-- EXERCISE --
Can you reproduce, verbatim, the records below from the line containing "Open Проигрыватель taskbar" through the line containing "Action: (x=418, y=43)", including both of those lines?

Stored data entries
-------

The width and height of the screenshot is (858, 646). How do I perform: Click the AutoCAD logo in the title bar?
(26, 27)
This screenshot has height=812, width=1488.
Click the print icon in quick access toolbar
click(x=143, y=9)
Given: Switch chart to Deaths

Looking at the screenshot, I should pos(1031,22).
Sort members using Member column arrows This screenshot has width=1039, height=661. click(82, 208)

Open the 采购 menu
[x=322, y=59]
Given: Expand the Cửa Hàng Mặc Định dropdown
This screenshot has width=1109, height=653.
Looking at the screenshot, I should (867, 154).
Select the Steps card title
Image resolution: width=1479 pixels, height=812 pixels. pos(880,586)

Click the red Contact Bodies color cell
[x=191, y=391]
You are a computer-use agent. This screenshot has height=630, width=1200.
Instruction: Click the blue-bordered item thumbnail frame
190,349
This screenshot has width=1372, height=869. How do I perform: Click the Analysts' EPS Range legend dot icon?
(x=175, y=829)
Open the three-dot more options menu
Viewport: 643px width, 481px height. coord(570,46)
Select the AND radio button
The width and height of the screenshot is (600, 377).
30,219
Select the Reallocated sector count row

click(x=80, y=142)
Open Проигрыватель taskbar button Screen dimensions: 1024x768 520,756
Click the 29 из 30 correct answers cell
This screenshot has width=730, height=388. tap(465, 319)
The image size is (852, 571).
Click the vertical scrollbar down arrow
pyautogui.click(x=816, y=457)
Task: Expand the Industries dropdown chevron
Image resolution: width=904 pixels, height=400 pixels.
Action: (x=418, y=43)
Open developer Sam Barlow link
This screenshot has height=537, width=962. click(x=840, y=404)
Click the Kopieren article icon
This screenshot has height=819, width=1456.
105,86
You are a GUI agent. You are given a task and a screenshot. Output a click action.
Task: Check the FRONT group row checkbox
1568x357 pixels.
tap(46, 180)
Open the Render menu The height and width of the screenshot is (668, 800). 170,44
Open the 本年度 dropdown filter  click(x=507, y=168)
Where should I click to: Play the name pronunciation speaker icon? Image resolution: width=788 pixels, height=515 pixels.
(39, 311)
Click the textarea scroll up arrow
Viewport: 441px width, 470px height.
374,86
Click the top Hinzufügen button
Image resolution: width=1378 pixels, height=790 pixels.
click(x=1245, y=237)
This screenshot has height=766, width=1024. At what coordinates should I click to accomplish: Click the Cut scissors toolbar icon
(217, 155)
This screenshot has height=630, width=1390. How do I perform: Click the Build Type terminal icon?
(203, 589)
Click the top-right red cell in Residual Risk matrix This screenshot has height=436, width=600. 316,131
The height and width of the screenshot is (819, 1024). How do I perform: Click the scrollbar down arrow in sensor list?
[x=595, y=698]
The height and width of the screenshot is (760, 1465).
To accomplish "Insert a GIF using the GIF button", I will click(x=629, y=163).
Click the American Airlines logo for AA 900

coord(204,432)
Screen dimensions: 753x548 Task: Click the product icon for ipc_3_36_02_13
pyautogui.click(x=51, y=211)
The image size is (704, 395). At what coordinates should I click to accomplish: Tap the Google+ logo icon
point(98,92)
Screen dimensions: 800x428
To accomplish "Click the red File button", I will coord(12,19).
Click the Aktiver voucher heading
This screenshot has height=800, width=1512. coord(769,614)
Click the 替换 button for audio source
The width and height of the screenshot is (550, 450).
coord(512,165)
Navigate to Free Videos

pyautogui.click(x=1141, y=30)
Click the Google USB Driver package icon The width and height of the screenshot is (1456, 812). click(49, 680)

-------

-- EXPECTED OUTPUT --
Open Проигрыватель taskbar button Screen dimensions: 1024x768 520,756
Click the 29 из 30 correct answers cell
This screenshot has width=730, height=388. tap(465, 319)
The image size is (852, 571).
Click the vertical scrollbar down arrow
pyautogui.click(x=816, y=457)
Task: Expand the Industries dropdown chevron
Image resolution: width=904 pixels, height=400 pixels.
Action: (x=418, y=43)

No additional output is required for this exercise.